15 janvier 2015 - 1 mars 2015
vernissage : 14 janvier

Le premier trimestre 2015 est l’occasion de mettre à l’honneur le travail du photographe Eric Rondepierre à travers deux expositions au titre commun IMAGES SECONDES qui auront lieu à la Maison d’Art Bernard Anthonioz et à la Maison Européenne de la Photographie. Privilégiant un cheminement rétrospectif, la MEP présente l’ensemble des séries réalisées par Eric Rondepierre et développe une vision panoramique de l’oeuvre du photographe quand la Maison d’Art Bernard Anthonioz expose des œuvres anciennes inédites et une toute nouvelle série. Les deux volets d’Images Secondes se complètent ainsi et donnent à voir une démarche où se déploient, sur vingt cinq années de "reprises de vue", des réseaux de fils sémantiques qui finissent par se relier. Les séries et les oeuvres d’un lieu à l’autre se suivent ou se répondent mais, souvent, ne se ressemblent pas...

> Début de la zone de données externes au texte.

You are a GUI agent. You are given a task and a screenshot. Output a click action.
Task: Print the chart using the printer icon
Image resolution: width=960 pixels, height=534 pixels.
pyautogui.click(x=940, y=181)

En spectateur, archiviste ou archéologue, Eric Rondepierre repère les images de films en relation avec des évènements « parasitaires, périphériques, accidents, micro-phénomènes qui n’ont plus le moindre rapport avec le cinéma ». Car son oeuvre n’est ni un hommage au cinéma, ni une tentative de restauration ou une nostalgie de son « aura ». En tant qu’artiste, il prend simplement appui sur une mutation en cours du cinéma et de son industrie - où les films se diluent dans une multitude de simulacres, de prothèses, de produits dérivés virtuels ou réels - pour parcourir les marges d’un monde dont les fragments sont maintenant à portée de la main. Il s’y réfère comme à une « nature », un corpus dans lequel il pioche en explorant ses angles morts. Qu’il s’agisse de documenter la fiction ou de fictionnaliser le document, le travail d’Eric Rondepierre guette les aberrations du dispositif filmique, authentifie les décalages, les métamorphoses des ces images orphelines, provoque des rencontres, des hybridations, élabore des hypothèses. Images secondes témoigne ainsi d’un parcours de vingt-cinq ans en territoire d’images.